Opioid prescriptions have increased ninefold in Ohio since the late 1990s — and so have rates of drug overdoses. In Scioto County in 2010, nearly 10 million doses of opiates were prescribed, the equivalent of an incredible 123 doses for every man, woman, and child.

“This problem starts with prescription painkillers,” state Rep. Robert Sprague, (R., Findlay) told The Blade’s editorial page. As many as 80 percent of heroin users, he said, started with such drugs. Mr. Sprague, who heads a legislative study committee on prescription-drug addiction, said he resolved to act on the problem after he heard heartbreaking stories from some of his constituents.

“It has just devastated families,” he said. “There are very few people who haven’t been touched by this.”

Bills before the General Assembly, some sponsored by Mr. Sprague, should jump-start an overdue debate on opiate addiction next year. Several are no-brainers: expanding needle exchange programs for drug users, requiring school districts to provide information on opioid addiction in health curricula, expanding treatment and earmarking money for drug courts, and requiring prescribers of narcotics to give patents a fact sheet on the risks of addiction.
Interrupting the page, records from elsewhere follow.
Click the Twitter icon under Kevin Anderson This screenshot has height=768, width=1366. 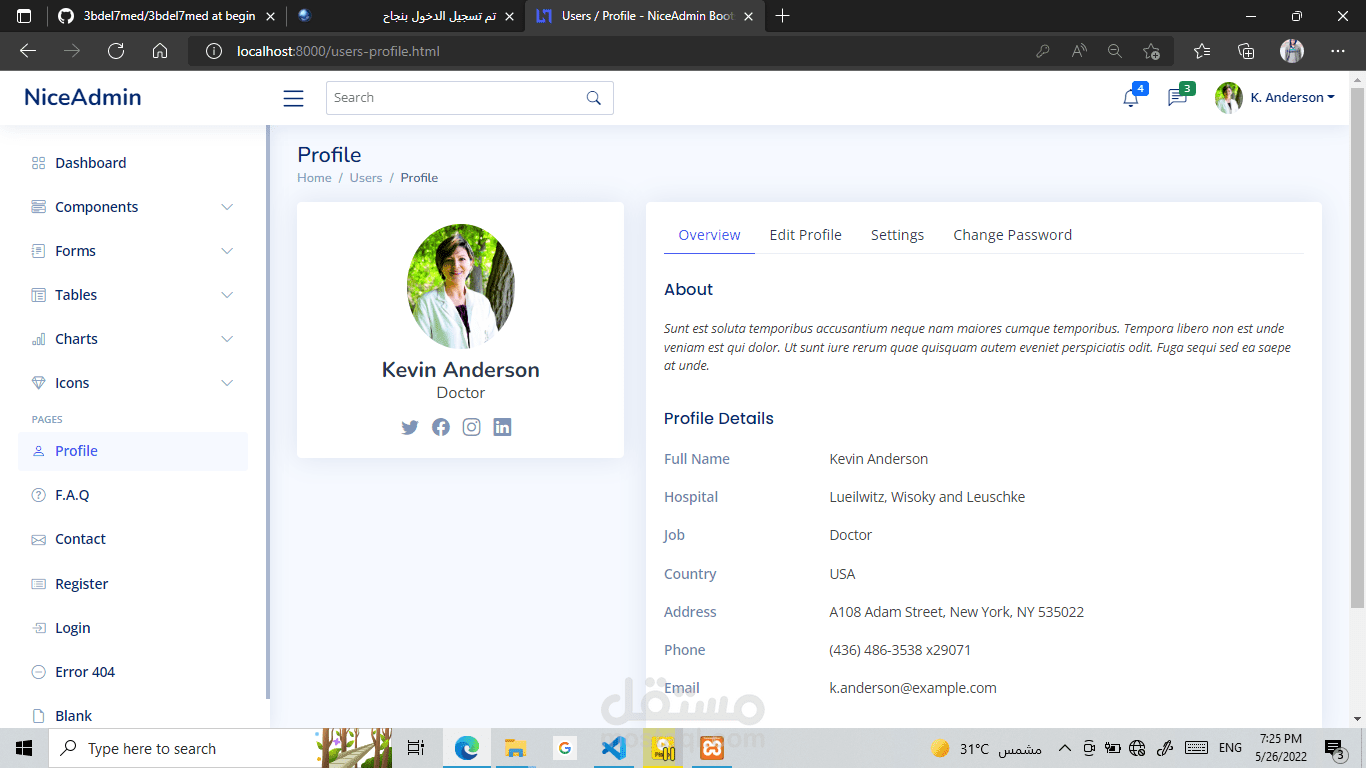pyautogui.click(x=410, y=427)
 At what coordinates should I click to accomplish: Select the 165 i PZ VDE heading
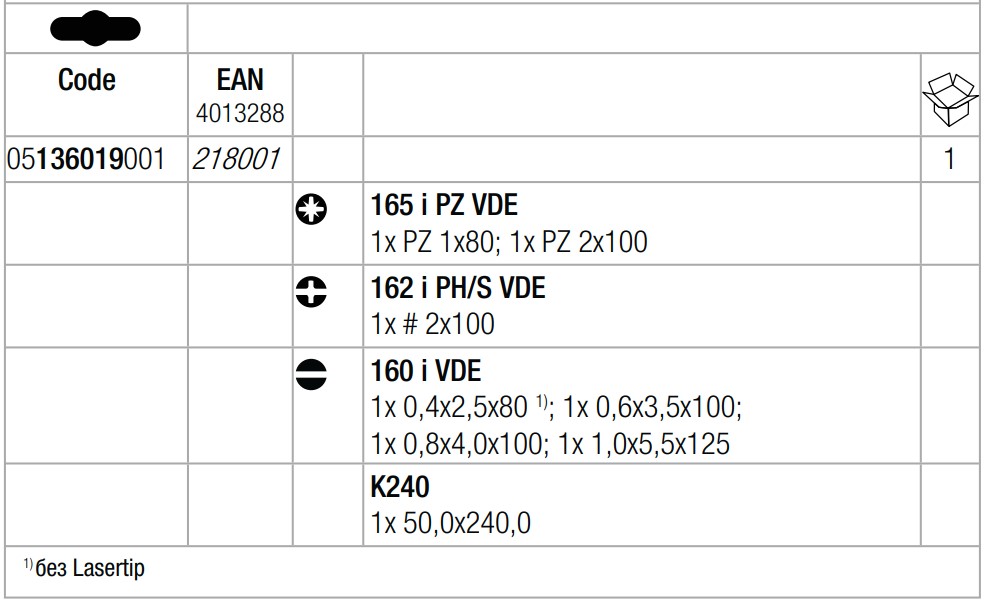[444, 205]
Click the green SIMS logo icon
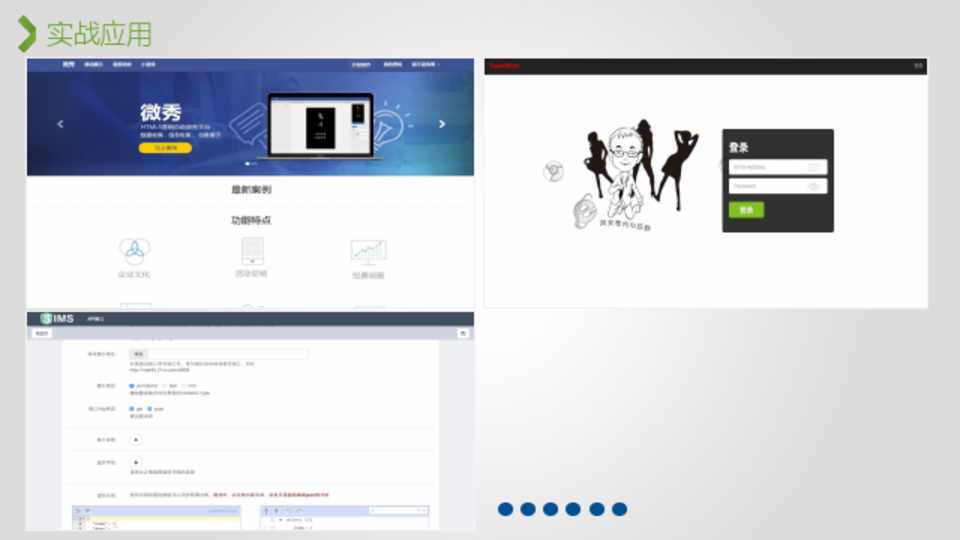 [46, 319]
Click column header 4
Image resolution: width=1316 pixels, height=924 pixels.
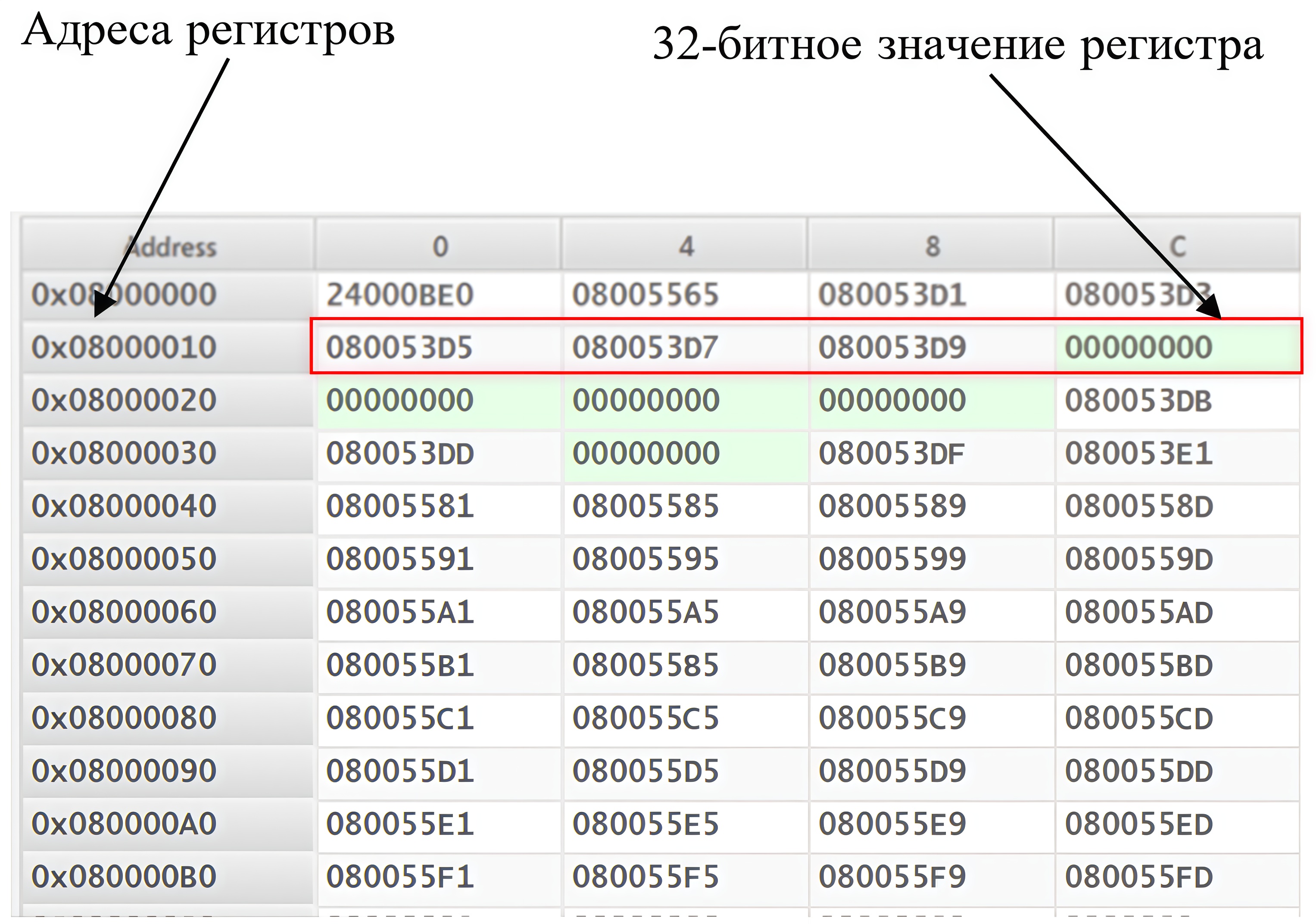point(686,246)
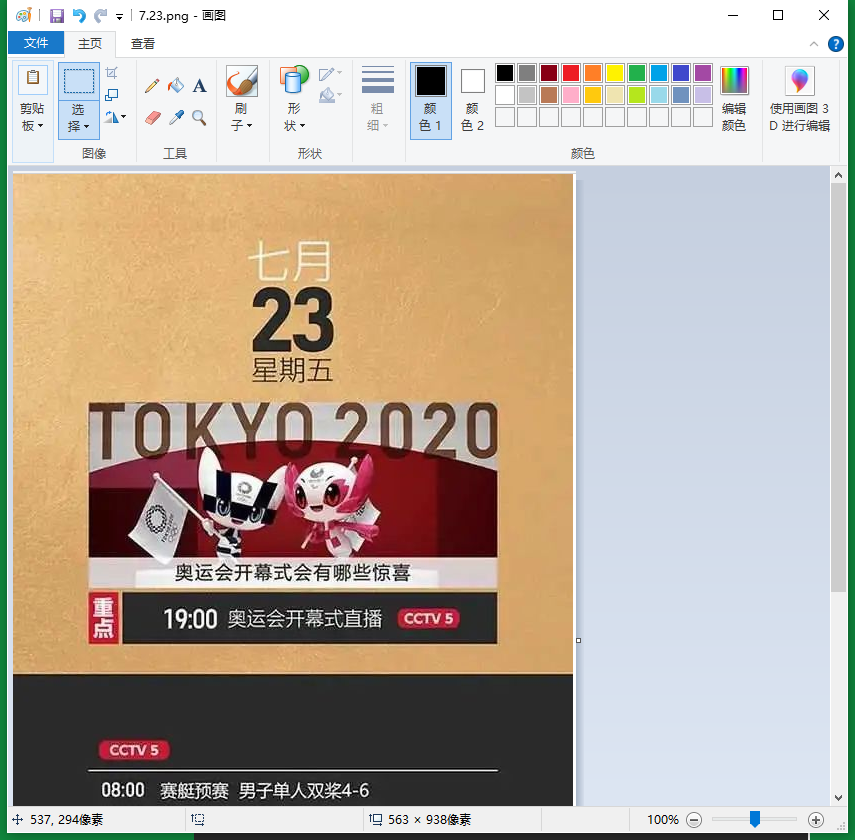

Other bills will need far more public testimony and thought. One of the most controversial would dramatically change medical care standards for treating chronic pain.

Among other things, it would generally prohibit doctors from prescribing opiates until patients had exhausted alternatives such as pain management clinics. Such a measure could create excessive red tape and prevent patients from getting needed medication to relieve extreme pain.

Overall, the bills do not provide for enough treatment and education, while potentially imposing too many regulations on medical professionals and patients. That said, the legislature ought to be commended for responding aggressively to this public-health crisis.

Even many well-intentioned doctors have not fully understood the dynamics of addiction and the medical community’s role in creating the problem. Ohioans remain largely ignorant of the dangers posed by prescription painkillers, their potential for addiction, and their similarities to street drugs such as heroin.

In Ohio, as in other states, feeding an opiate addiction with heroin has become as much as 10 times cheaper than illicitly buying painkilling pills, such as Vicodin and OxyContin, on the street.

Educating the public and medical community on the hazards of opioid addiction, expanding treatment, and enacting sensible reforms of how professionals prescribe opiates to manage pain are among the most important challenges facing the General Assembly and the Kasich administration next year.